When we worry about things we focus on the negative and that negative thinking is converted into anxiety. As our anxiety levels rise, we start to moving from the intellectual part of our brain that is happy, confident, in control, secure and calm to the primitive part of our brain which is anxious, angry, miserable and negative.
This primitive part, the part we share with other animals and the anxiety about what might or might not happen activates our flight or fight mechanism; once this is activated we start producing adrenalin and then this encourages us to focus on problems even more.
Your flight or fight systems are all about keeping you safe; they’re about YOU, not anyone else, so it will make everything about you and put you at the centre of the attention. This might seem harmless and would have been entirely appropriate back in the primitive times, but these days it is behaves inappropriately and when we are too sensitive, we will translate everything that is happening around us, conversations and or events into being about us causing even more anxiety.
Back in those primitive times our lives would have been about ‘eat or be eaten’, ‘kill or be killed’, it was about your survival, but it’s not necessarily the appropriate part of your brain to be operating from in modern day life. In fact, unless you are actually in some sort of crisis, emergency or danger, it isn’t the appropriate part. As humans we have been given an amazing intellectual brain that has made us such a dominant species, it’s the part of our brain that problem solves, comes up with solutions and thinks rationally. However, if your anxiety levels have risen and you are working from the primitive part instead, your brain will think in terms of all or nothing and make everything about you.
For example: You call a friend or a partner who sounds a bit offish on the phone, if you are operating from the primitive part, you might think “Oh, they sound a bit odd, have I upset them, have I said something wrong, are they annoyed with me?” You will make it about you. The reality is, they might just be watching something on TV in the background or you have phoned them when they are focusing on something else and they’re not giving you their full attention at that particular moment, but instead of dismissing it, you will start to worry it’s about you.

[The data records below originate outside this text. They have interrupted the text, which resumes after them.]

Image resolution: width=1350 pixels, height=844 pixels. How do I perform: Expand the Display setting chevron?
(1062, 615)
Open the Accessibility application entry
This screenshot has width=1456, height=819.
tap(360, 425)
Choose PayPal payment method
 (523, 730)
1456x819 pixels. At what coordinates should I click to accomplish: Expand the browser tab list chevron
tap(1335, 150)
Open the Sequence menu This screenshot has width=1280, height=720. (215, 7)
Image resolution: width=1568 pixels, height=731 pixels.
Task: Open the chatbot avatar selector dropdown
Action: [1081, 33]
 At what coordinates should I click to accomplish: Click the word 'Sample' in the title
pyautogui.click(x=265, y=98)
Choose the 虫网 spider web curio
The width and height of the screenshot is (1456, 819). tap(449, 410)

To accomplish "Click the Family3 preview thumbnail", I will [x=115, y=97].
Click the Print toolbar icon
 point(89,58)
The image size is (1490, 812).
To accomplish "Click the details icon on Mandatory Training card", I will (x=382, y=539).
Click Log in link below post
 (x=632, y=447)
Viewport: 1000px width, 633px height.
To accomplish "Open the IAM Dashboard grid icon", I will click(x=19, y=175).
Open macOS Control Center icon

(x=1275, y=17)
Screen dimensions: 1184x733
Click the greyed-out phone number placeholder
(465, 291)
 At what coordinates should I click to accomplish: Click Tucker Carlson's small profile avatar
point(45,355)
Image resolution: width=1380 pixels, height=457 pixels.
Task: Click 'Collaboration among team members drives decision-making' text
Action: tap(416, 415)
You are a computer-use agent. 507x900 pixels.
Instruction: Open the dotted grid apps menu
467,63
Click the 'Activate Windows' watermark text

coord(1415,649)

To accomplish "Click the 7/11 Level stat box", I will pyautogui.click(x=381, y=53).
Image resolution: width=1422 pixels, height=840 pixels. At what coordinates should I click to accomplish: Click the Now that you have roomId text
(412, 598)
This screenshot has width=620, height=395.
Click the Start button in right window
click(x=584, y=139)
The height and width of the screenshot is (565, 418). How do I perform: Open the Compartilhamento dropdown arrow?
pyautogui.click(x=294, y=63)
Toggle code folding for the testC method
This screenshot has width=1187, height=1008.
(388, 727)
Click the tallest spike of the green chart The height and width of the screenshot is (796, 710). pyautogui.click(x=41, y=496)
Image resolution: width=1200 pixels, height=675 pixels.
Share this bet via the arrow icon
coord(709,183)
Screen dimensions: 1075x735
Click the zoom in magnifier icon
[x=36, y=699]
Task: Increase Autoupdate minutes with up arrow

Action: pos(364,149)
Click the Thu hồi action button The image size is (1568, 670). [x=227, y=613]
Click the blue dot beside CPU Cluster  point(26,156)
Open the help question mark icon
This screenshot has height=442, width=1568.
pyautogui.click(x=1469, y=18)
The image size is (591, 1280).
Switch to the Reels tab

A similar example – Say your boss calls you into a meeting at work and says “Emma, can you come and see me at 2pm in my office” you’re going to instantly worry that you’re going to be reprimanded, your imagination will search for reasons to make it about you, looking for something you might have forgotten to do or might have done wrong. In reality perhaps your boss wants to give you a special project to do, the fact is you don’t know why he/she wants to see you, but instantly your brain will go straight to the negative and your anxiety levels rise.
If your imagination does this, it is a good indicator that you are working from your primitive brain and too sensitive. You would benefit from learning how to reactivate to your intellectual brain so you don’t jump to negative conclusions.
It is very important for you to operate from your intellect to stay calm, in control, focused, happy and thinking rationally and it’s your job to keep you on this part of the brain.
The three ways you do this are:-
Positive Thinking
Positive Interaction
Positive Activity.
Those are the three things you can do to help yourself and if you practice them, you will find the way that is best for you. We are all individual and all unique and what is most effective for one person might not be the best for someone else, so it’s important to discover what is right for you to help you operate at your best and let go of anxiety and depression.
If you would like to know more or get some help, if you haven’t already done so, you can arrange a free initial consultation at one of our branches or if that’s not convenient for you, there are e-guides and video courses available to help.
Always feel free to get in touch.
Its so simple yet so complicated for most humans to put it in practice. My wife constanly go on her primitive side of the brain and usually ends up overreacting to events that have not happened.
You’re right Ricardo, it can be complicated. The easy way to do it is not to focus on the problem or trying to fix the sensitivity, it’s in practising positive activity, positive interactions and positive thinking. When someone looks after themselves as a priority and concentrates on being the best they can be, then these little things, negative forecasting and reacting to events or situations doesn’t happen.